[Opening Given data section]

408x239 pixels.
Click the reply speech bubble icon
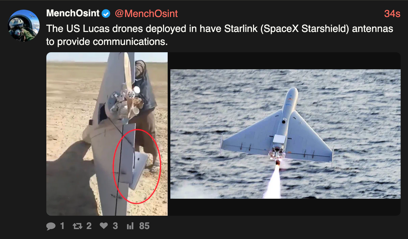pos(51,226)
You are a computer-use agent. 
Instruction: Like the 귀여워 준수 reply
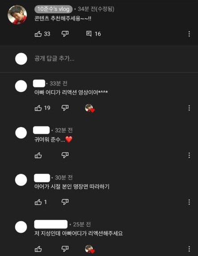38,155

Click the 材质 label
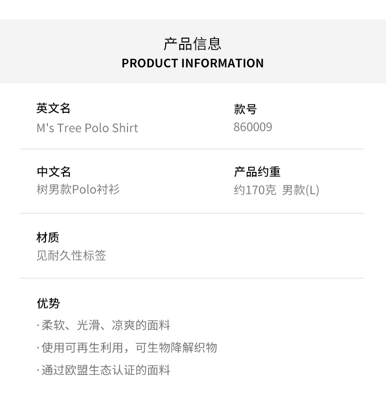[48, 238]
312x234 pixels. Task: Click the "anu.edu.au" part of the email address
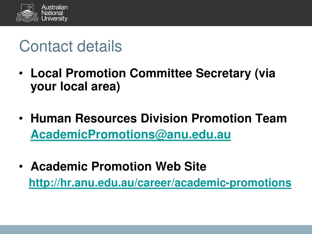coord(199,134)
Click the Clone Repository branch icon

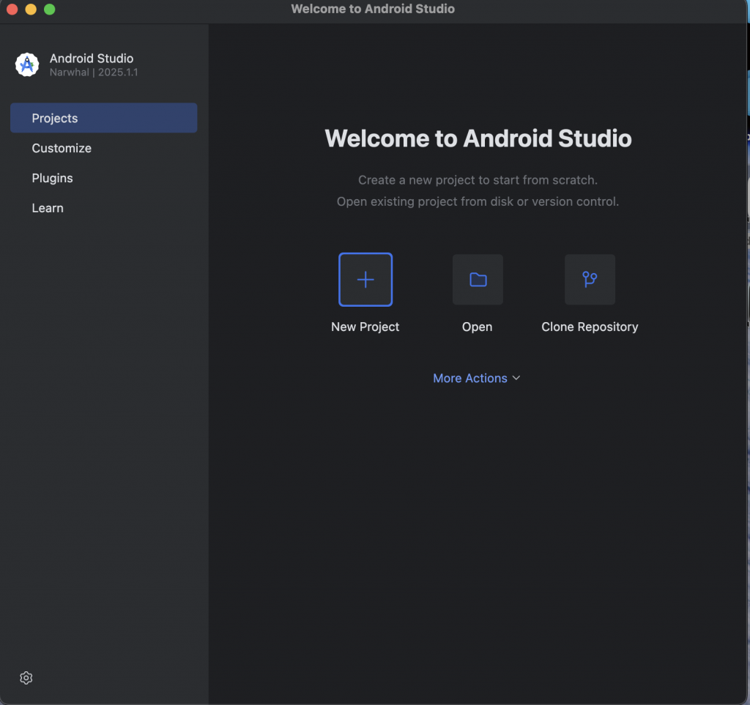pyautogui.click(x=590, y=280)
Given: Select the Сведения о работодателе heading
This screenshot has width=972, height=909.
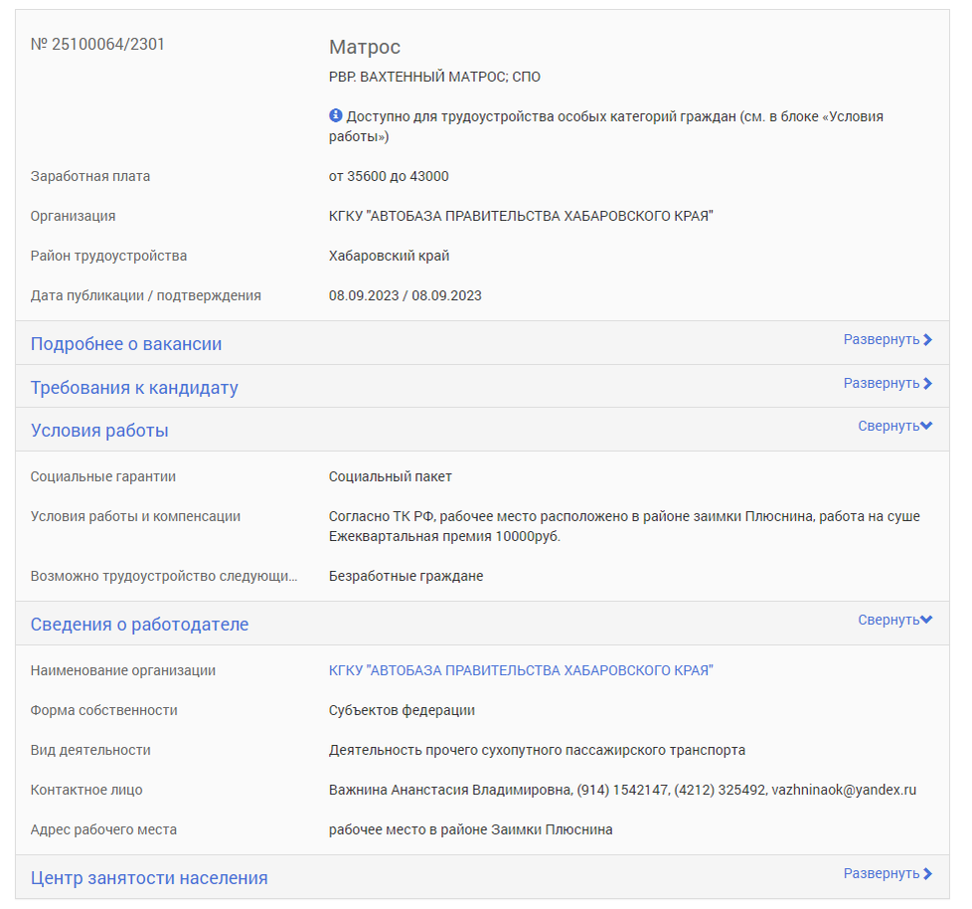Looking at the screenshot, I should (139, 624).
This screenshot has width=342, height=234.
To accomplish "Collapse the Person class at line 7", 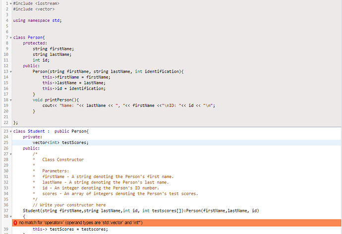I will pos(10,38).
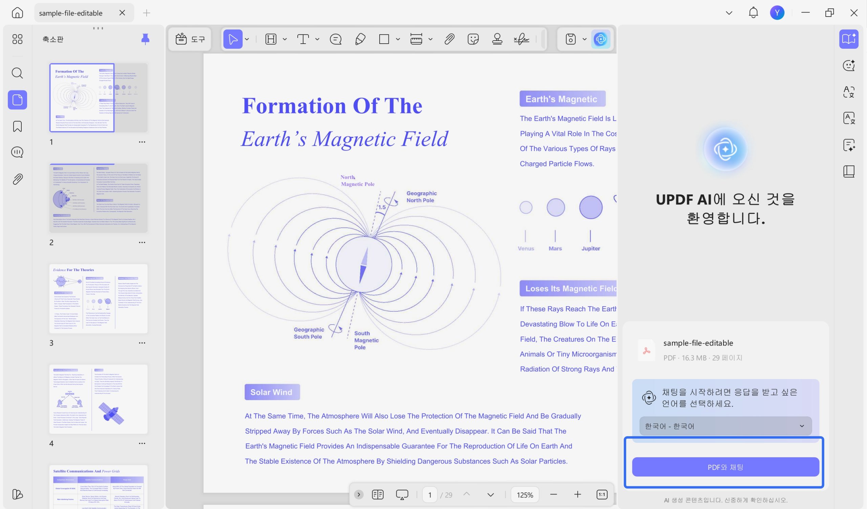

[Closing Given data section]

▸ Task requirements
Now transcribe the lines above exactly, starting at the line containing "You are a computer-use agent." and ending at the line containing "Given: Select the", both lines included, pictures excluded.

▸ Result of the exercise
You are a computer-use agent. 
Instruction: Like the 귀여워 준수 reply
38,155

Click the 材质 label
[48, 238]
312x234 pixels. Task: Click the "anu.edu.au" part of the email address
coord(199,134)
Click the Clone Repository branch icon

pyautogui.click(x=590, y=280)
Given: Select the Сведения о работодателе heading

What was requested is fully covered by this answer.